### [Document segment]
------------------------------
# Roland TrueVis SG-300, BN-20 or something else?



## aditup (Dec 4, 2011)

I am on the market for a printer cutter. I have been doing as much research as possible and I thought I settled on the BN-20. Even though it is slow, I figured we would use it mostly, if not exclusively for t-shirt transfers. I’ve heard rumors going around that the BN-20 (and soon the vs-300i) may soon being discontinued since Roland is moving on from their print heads and going with the flex fire heads on each new model. I was kind of thrown for a loop when stahls took down the BN-20 from their website. I was told that it was discontinued (not sure if just by stahls only since I just saw the BN-20 at Roland’s iss booth.)
I was about ready to go with the SG-300 but after finding as much as I could from here and signs101, people are not really happy with them especially with tshirt transfers. Some are even going so far as to say not to buy one, but I’m not sure if it was more because the machine was defective or they really aren’t very good for our industry. 
So I want to see what everyone here would recommend for us. Is anyone successfully and happily using a TrueVis for heat transfers?

Do we go with the BN-20 still? If stahls discontinued the BN-20 does that mean that they may stop selling their material at 20”?
Do we go with the TrueVis Sg-300? Or do we go for a refurbished SP-300i? Any other suggestions?
Thanks!


----------



## shooin (Nov 6, 2018)

This sounds a lot like my question. What did you decide on? or is there anyone out there who can offer any suggestions.

Thanks


----------



## PatWibble (Mar 7, 2014)

shooin said:


> This sounds a lot like my question. What did you decide on? or is there anyone out there who can offer any suggestions.
> 
> Thanks


 Although print quality is better I have been told that printers using TrueVis ink were problematic when used for garment vinyl. The washability of the ink isn't as good as the older Eco Sol max.


Could be better to stick with older style Rolands. Also Mimaki make some competitievly priced mid sized machines ( CJV150-75 and CJV150-107). The CJV150-107 is good value - 44" at a similar price to Roland 30" printers.
------------------------------
### [Dataset content]

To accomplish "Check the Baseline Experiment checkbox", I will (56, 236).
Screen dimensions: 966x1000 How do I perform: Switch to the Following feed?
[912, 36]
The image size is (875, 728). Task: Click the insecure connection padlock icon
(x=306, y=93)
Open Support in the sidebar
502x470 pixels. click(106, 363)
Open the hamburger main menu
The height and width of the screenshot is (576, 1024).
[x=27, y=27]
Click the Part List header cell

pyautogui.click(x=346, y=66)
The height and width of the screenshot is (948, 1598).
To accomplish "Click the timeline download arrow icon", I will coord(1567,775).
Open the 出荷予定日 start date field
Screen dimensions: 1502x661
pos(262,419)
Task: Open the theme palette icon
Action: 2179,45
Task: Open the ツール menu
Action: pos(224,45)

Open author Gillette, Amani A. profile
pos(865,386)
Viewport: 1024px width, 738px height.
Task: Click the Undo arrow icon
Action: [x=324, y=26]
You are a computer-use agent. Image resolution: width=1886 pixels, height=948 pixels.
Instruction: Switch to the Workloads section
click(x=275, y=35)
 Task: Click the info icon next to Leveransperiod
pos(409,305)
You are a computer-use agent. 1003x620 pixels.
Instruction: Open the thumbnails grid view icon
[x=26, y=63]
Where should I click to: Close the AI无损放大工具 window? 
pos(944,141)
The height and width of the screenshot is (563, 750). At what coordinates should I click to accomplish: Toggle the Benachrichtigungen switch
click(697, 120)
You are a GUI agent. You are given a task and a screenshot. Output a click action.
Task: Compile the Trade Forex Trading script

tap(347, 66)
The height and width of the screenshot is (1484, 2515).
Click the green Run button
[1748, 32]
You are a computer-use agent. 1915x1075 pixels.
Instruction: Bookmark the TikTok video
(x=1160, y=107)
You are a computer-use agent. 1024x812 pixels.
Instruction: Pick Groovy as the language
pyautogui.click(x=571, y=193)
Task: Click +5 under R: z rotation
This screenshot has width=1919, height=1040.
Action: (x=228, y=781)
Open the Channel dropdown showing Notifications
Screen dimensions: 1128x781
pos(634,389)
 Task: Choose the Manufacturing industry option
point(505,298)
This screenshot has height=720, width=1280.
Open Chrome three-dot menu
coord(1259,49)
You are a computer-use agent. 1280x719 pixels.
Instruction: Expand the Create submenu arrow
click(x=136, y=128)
------------------------------
### [Work to complete]
**a.** Can you reproduce the records word for word, starting with their first line and going on through the line with "(x=306, y=93)"?
**b.** How would the forum thread about choosing a printer cutter for t-shirt transfers go on from where it stops?
These records bear no relation to the printer-cutter forum thread.

### [Per-task outputs]
**a.**
To accomplish "Check the Baseline Experiment checkbox", I will (56, 236).
Screen dimensions: 966x1000 How do I perform: Switch to the Following feed?
[912, 36]
The image size is (875, 728). Task: Click the insecure connection padlock icon
(x=306, y=93)

**b.**
----------



## tkster95 (Aug 11, 2011)

While considering the bn-20 I too saw the TruVis printers but haven't given them much consideration because I saw the print resolution for every printer in the line up was only 900x900 while the bn-20 was up to 1440x1080. 

I can imagine that a 900x900 is just fine when you're printing a big image like the larger format TruVis printers are capable of, but when printing smaller items like tshirt transfers, stickers etc I figured the bn-20 would offer a better image because of the higher resolution. Although, i'm not sure how the new ink technology stacks up to the old as far as look goes, maybe the 900x900 TruVis ink is better than the 1440x1080 eco-solvent at any size... idk. Has anyone seen the two inks side by side on a similar size printed image that can comment on which is better?

Haven't seen much talk on here about the TruVis series. I did read a few posts with people saying the TruVis ink wasn't as durable as the eco-solvent ink (fading issues and the ink tends to come off easier when scratched)... but that could be paper issues, heat press issues etc so not sure what to think. 

I also noticed that a few suppliers don't carry the bn-20 anymore. Like you said that is a bit concerning. Maybe they have a smaller format TruVis printer their getting ready to release. Has anyone heard anything about that by any chance?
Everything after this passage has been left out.